Komponen penting berupa lantai sepatu yang berfungsi sebagai penopang dan penyebar beban TPT nyaris tidak ditemukan. Berdasarkan spesifikasi, lantai ini seharusnya memiliki lebar 40 cm dan tebal 15 cm, namun hasil investigasi di lapangan menemukan bahwa lantai sepatu hanya dibuat sepanjang 5 m² saja. Sebanyak 95 m² lainnya diduga ditiadakan secara sengaja—sebuah praktik yang jelas berindikasi pengurangan volume material demi keuntungan.

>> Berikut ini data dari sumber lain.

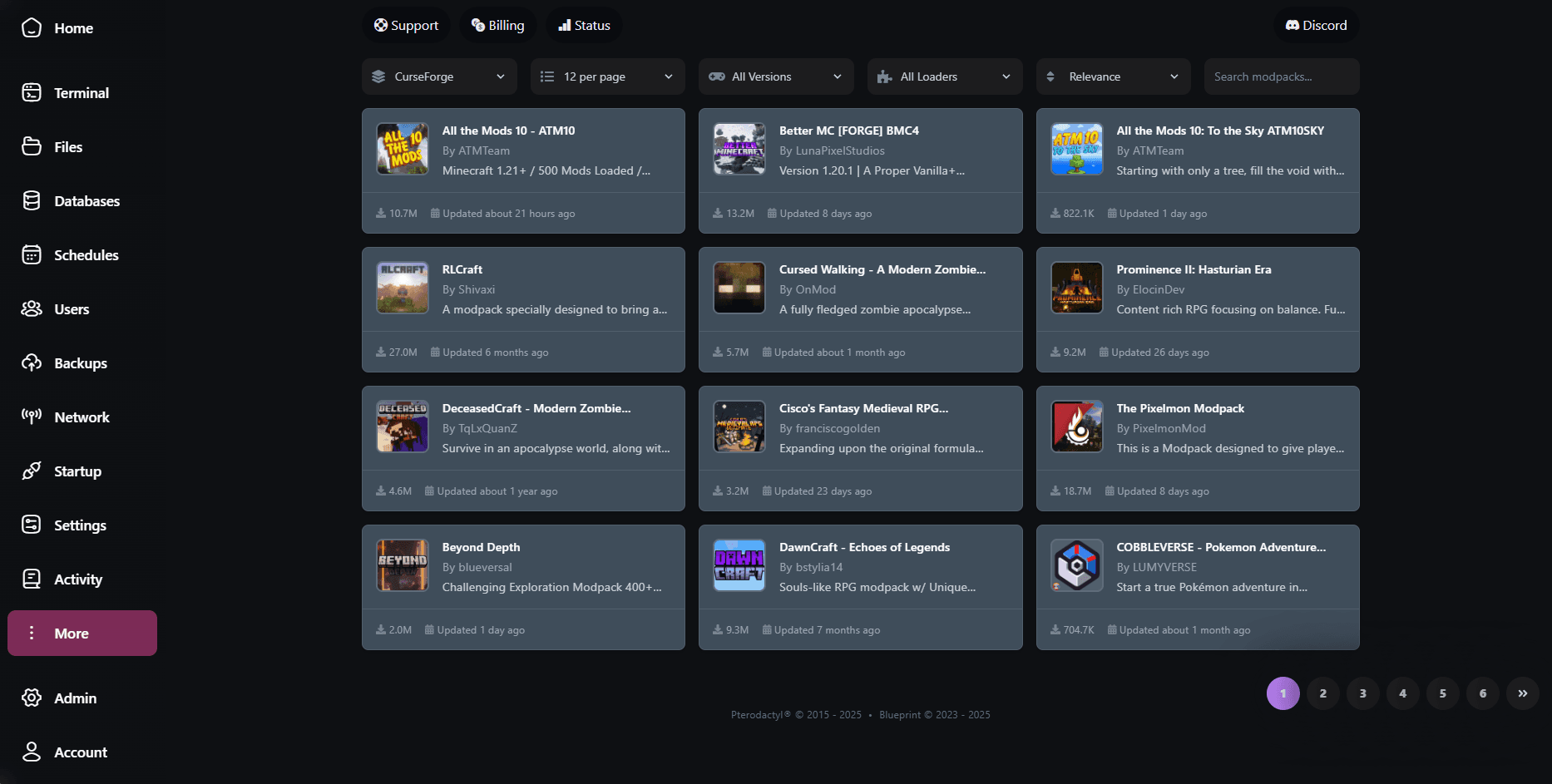Select the Startup rocket icon

pos(32,471)
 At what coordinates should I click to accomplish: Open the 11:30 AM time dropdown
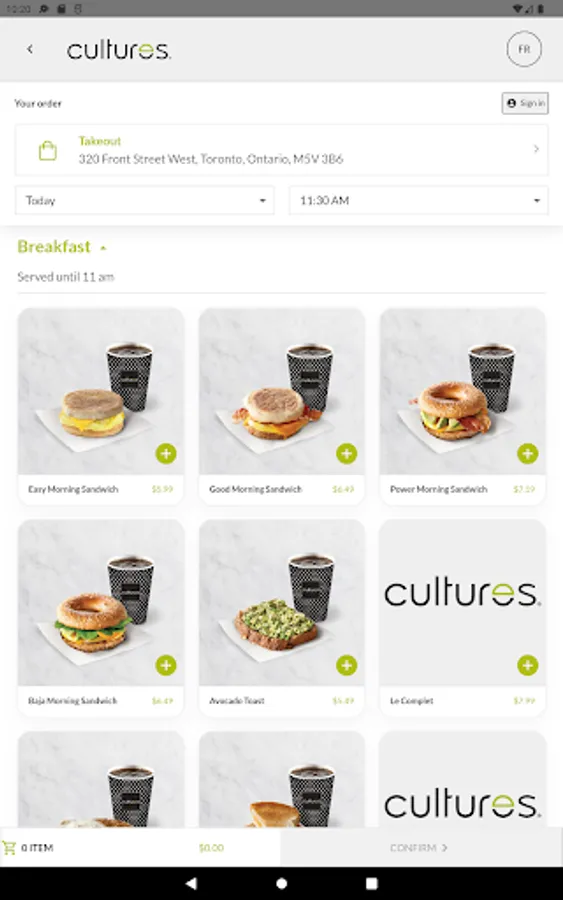(418, 200)
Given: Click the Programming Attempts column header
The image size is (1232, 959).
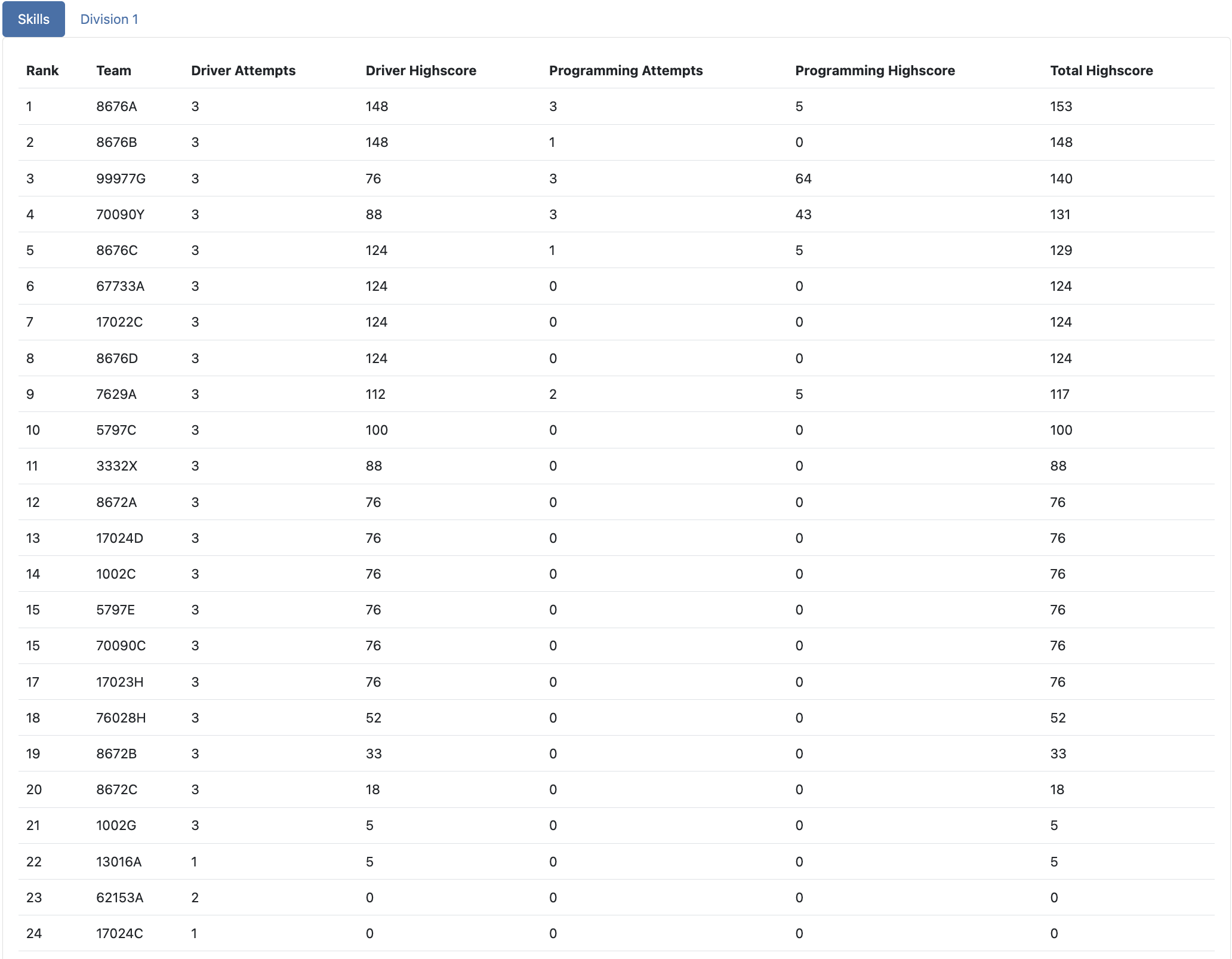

Tak hanya itu, lapisan dasar berupa abu batu atau pasir juga nihil di lokasi. Bangunan berdiri di atas tanah tanpa perlakuan teknis, dan dimensi struktur tampak tidak seragam. Kondisi ini mengindikasikan lemahnya komitmen kontraktor terhadap mutu serta ketidakhadiran pengawasan internal yang kredibel.
Saat dikonfirmasi, seorang pekerja lapangan mencoba mengelak dengan jawaban yang terkesan mengada-ada dan penuh kebingungan. Pernyataan, “Semuanya pakai sepatu, tapi ketutup lumut,” menjadi bentuk upaya pembodohan publik yang tidak bisa ditoleransi.
Uji lapangan yang dilakukan awak media membuktikan kebohongan tersebut. Bambu yang ditancapkan ke dasar bangunan tidak menemukan struktur lantai sepatu di bawahnya, bukti konkret adanya dugaan penghilangan item pekerjaan secara sistematis.
Menanggapi temuan ini, H. Cecep Budiman, Pejabat Pelaksana Teknis Kegiatan (PPTK) Kecamatan Kresek, menunjukkan sikap tanggap dan bertanggung jawab. Dalam pernyataan resminya melalui pesan WhatsApp, ia menyatakan:
“Besok ada tim yang cek ulang.”
“Hal mudah bagi saya mah… ya harus dibetulin total.”
Sikap tegas dan terbuka H. Cecep Budiman patut diapresiasi sebagai bentuk kesungguhan dalam menjaga akuntabilitas penggunaan dana publik. Namun, masyarakat tetap menagih janji dalam bentuk aksi nyata. Pernyataan berani tanpa eksekusi konkret hanya akan memperpanjang deret kegagalan dalam pengawasan proyek publik.
Bila dihitung secara kasar, untuk volume 95 m² tanpa lantai sepatu dengan spesifikasi lebar 40 cm dan tebal 15 cm, terdapat pengurangan batu kali sekitar 5,7 m³. Itu belum termasuk sisa volume 145 m² yang belum dikerjakan. Bila pola manipulasi ini terus berlanjut hingga akhir proyek, maka potensi kerugian negara bisa mencapai belasan juta rupiah hanya dari satu item pekerjaan. Sebuah bentuk kejahatan anggaran yang tidak bisa lagi dianggap remeh.
Dan itu baru satu komponen. Belum termasuk hilangnya lapisan dasar, ketidaksesuaian dimensi atas, hingga finishing yang asal jadi. Proyek ini berpotensi lebih sebagai ancaman ketimbang solusi, jika tidak segera dilakukan evaluasi menyeluruh dan pembongkaran ulang.
Dugaan pelanggaran dalam proyek TPT Desa Renged bukan sekadar kelalaian teknis, tapi indikasi kuat kejahatan terstruktur yang diduga melibatkan unsur pelaksana untuk meraup keuntungan secara tidak sah.
CV. Sarana Cipta Bangunan patut diperiksa secara menyeluruh oleh APH. Jika terbukti melakukan rekayasa volume, maka tindakan tegas wajib dijatuhkan: mulai dari pembongkaran pekerjaan yang tidak sesuai, penggantian kerugian negara, hingga sanksi pidana bila terbukti melanggar hukum.
Jangan biarkan uang rakyat menjadi tumbal dari kerakusan segelintir pihak yang menjadikan proyek sebagai ladang bancakan. Publik menunggu sikap tegas, bukan kompromi murahan.